# Hello people!



## despoinaki (Aug 4, 2012)

Hello talk budgie people!  I came back after a while just to see how's everyone doing! I know I missed a lot here, everything seems a little different!
During the last year I've been very busy and still am! I work in a different city and come back to Thessaloniki in the weekends! My budgies are fine, my mom takes care of them now.. there are times that I miss them!
Lina is going to be nine years old next month!  Aries is doing great, he is three now and Nick is five! the weather is very hot these days, today it was 38 C! but they are staying inside, the fan is on all day and they are doing better!
I missed you guys! I hope everyone of you is fine and take care of yourselves!


----------



## Jonah (Feb 3, 2013)

Hello Despina, your presence here has certainly been missed, You are a great person to share a forum with. Good to hear
Nick and Lina are doing good, and I'm sure your mom enjoy's them...:hug:


----------



## StarlingWings (Mar 15, 2013)

Hi Despina! Welcome back  It's great to see you around here again, and I'm glad that your budgies are doing well also


----------



## Iris (May 8, 2012)

Hello again! Welcome back  Things have changed a little bit on here, but it's still such a helpful community, I'm glad your budgies are doing well.


----------



## FaeryBee (May 9, 2011)

*Hi Despina! :wave:

It's great to see you back.

I'm glad to hear Lina, Nick and Aries are all doing well. It's amazing that Lina is going to be 9 years old next month -- where does the time go?!

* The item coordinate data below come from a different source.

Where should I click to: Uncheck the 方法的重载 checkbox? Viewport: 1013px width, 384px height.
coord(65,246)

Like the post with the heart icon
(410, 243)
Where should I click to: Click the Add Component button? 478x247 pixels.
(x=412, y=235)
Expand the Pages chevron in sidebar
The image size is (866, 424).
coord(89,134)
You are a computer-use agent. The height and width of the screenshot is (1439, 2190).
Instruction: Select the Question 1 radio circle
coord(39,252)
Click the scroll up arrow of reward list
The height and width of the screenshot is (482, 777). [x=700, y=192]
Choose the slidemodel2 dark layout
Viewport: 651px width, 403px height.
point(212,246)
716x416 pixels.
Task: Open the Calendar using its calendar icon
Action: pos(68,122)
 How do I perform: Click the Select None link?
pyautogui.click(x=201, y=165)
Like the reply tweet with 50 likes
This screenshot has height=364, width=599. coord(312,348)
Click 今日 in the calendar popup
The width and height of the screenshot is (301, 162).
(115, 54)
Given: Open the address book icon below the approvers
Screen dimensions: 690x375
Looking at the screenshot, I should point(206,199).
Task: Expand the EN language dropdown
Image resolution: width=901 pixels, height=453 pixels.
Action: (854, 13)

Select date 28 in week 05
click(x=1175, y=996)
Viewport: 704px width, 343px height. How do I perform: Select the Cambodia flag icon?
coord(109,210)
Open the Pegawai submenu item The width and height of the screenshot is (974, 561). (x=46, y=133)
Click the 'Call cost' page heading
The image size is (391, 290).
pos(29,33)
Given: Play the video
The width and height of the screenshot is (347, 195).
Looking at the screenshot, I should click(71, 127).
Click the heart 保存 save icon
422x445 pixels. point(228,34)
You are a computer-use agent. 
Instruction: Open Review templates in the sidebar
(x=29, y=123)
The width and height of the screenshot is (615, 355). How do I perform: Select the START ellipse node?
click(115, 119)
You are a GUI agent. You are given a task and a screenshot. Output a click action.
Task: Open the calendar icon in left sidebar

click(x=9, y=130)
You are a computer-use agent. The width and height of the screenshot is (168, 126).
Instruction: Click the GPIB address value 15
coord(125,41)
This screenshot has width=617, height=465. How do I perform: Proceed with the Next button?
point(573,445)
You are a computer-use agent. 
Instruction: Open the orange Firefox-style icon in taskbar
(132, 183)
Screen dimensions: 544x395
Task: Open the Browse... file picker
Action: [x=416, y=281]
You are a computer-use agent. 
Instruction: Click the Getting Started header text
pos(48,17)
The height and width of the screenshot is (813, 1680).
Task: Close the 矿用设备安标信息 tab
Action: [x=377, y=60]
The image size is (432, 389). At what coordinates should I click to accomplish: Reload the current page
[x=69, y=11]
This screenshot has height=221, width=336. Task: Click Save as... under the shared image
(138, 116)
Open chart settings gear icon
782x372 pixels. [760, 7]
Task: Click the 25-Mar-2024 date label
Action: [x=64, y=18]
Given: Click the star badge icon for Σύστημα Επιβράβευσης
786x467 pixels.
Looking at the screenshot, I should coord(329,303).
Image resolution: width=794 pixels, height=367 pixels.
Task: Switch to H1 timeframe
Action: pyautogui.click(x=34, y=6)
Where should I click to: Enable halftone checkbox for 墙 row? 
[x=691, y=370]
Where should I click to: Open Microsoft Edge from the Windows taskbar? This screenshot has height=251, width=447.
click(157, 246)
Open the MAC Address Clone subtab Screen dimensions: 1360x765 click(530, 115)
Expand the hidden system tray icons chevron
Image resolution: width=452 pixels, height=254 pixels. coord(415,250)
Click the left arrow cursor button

It sounds as though you are keeping quite busy. :hug:
I'm glad you dropped by and hope to see you around again soon. *


----------



## despoinaki (Aug 4, 2012)

I am sorry for the late answer! I have missed everything here.. I hope I'll see everybody soon enough and everyone's budgies are safe and well! 
Greetings from Greece!


----------



## Brienne (Apr 29, 2015)

Hi Despina, 
Was absent for a while, too...pleased you are back and you sound happy...


----------



## RavensGryf (May 8, 2015)

Hi Despina, welcome back! :wave:


----------